Protestos dominam final do Fórum
PUBLICAÇÃO
terça-feira, 30 de janeiro de 2001
Agência Estado De Porto Alegre 
Um dia antes de seu encerramento, o Fórum Social Mundial, em Porto Alegre, transformou-se ontem em palco para manifestações que misturaram sindicalistas, drag queens, capoeiristas, homossexuais, trabalhadores sem-teto, feministas, delegados e curiosos ao encontro - todas ruidosas e com extensas pautas de reivindicações. Conscientes de que, a partir de hoje, as atenções da mídia nacional e internacional deixarão a cidade, partidos, sindicatos, organizações não-governamentais e até uma estatal estadual resolveram aproveitar as últimas horas da reunião para defender seus pontos de vista com barulho.

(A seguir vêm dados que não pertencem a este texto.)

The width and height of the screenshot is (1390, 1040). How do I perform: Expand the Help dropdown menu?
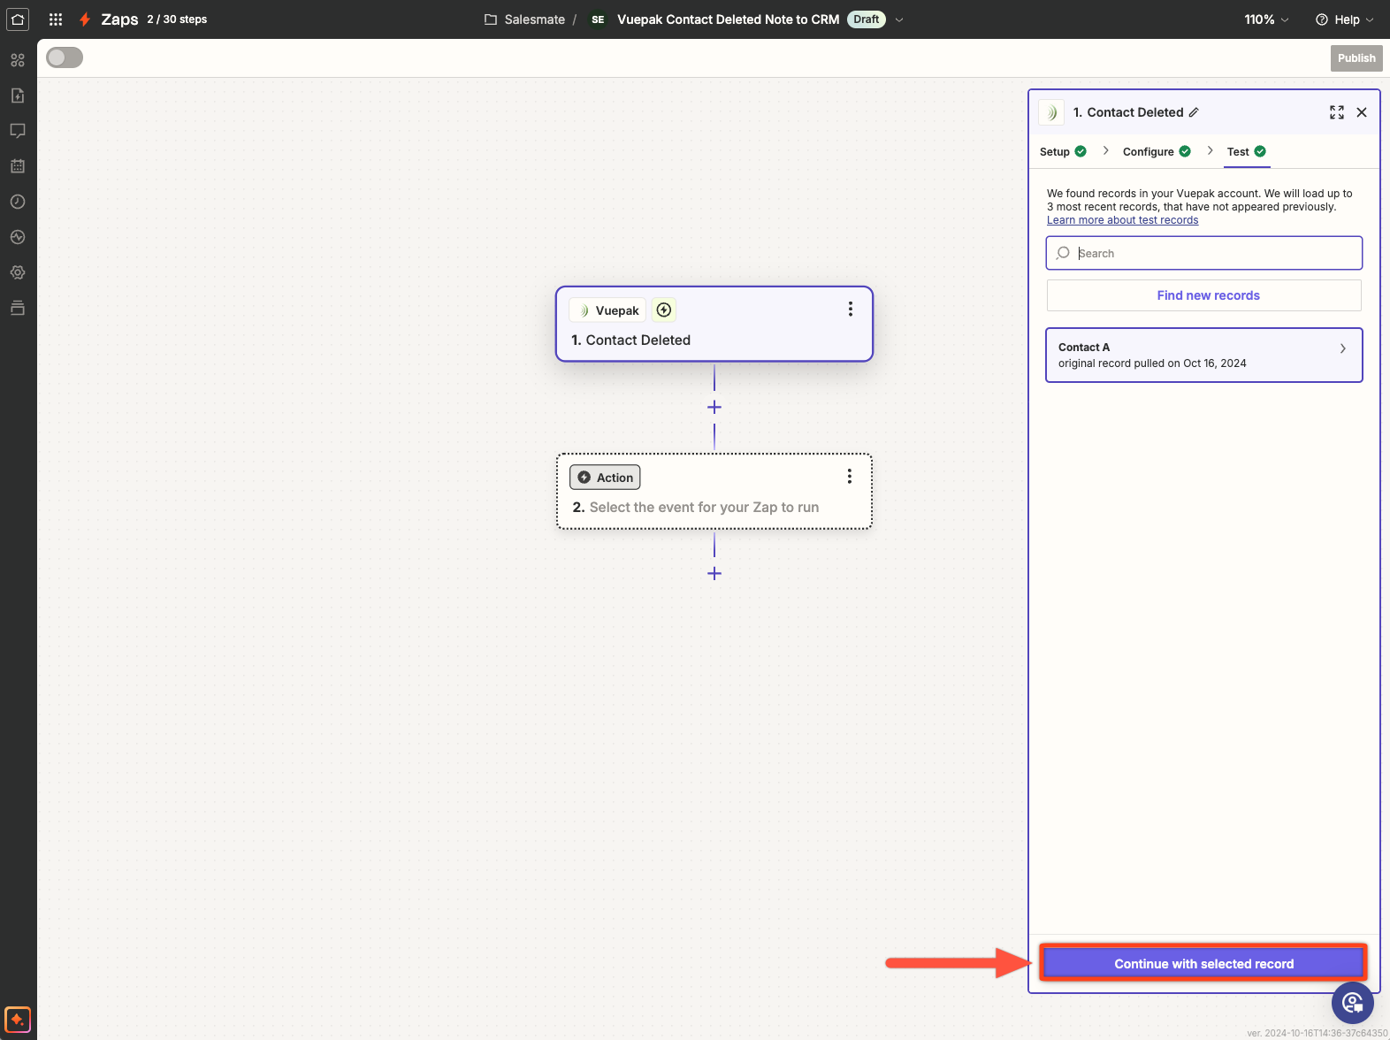point(1344,19)
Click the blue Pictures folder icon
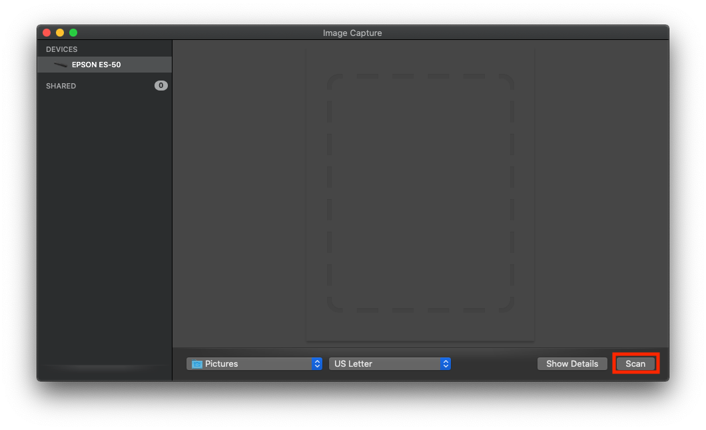This screenshot has height=430, width=706. point(197,364)
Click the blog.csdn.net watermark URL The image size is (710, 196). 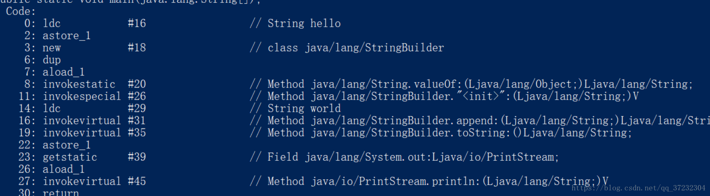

A gente apóia tudo que é ligado a trabalhador, explicou o sem-teto Cláudio Scherer, enquanto participava de um ato em um dos saguões da Pontifícia Universidade Católica: uma roda de capoeira em que se protestava contra a privatização do saneamento básico.
Coordenador do Movimento dos Sem Teto de Santa Maria da Boca do Monte, cidade a 300 quilômetros da capital, Scherer, com cerca de 30 pessoas ligadas à Invasão Santa Marta, enfrentou quatro horas de ônibus para chegar na última quinta-feira e participar de uma oficina sobre habitação.
Fantasiada de tartaruga, com casco e patas de plástico e um bandeirola com as palavras Não à privatização, a educadora ambiental Mara Pohlmanl, funcionária da estatal Companhia Riograndense de Saneamento (Corsan) disse que a participação no ato foi idéia da direção da empresa.A tartaruga tem tudo a ver com água, justificou.
Pouco antes, junto ao centro de imprensa, os capoeiristas do grupo Nação davam cambalhotas e gingavam ao som de atabaques e berimbaus. A cada minuto, morre uma criança por culpa do FMI (Fundo Monetário Internacional), gritavam. Não à privatização! Outros militantes o seguiram.
Feministas favoráveis à legalização do aborto desfilaram em círculo pela PUC, gritando palavras de ordem em português e espanhol. Nosotras decidimos e direito ao nosso corpo, berravam.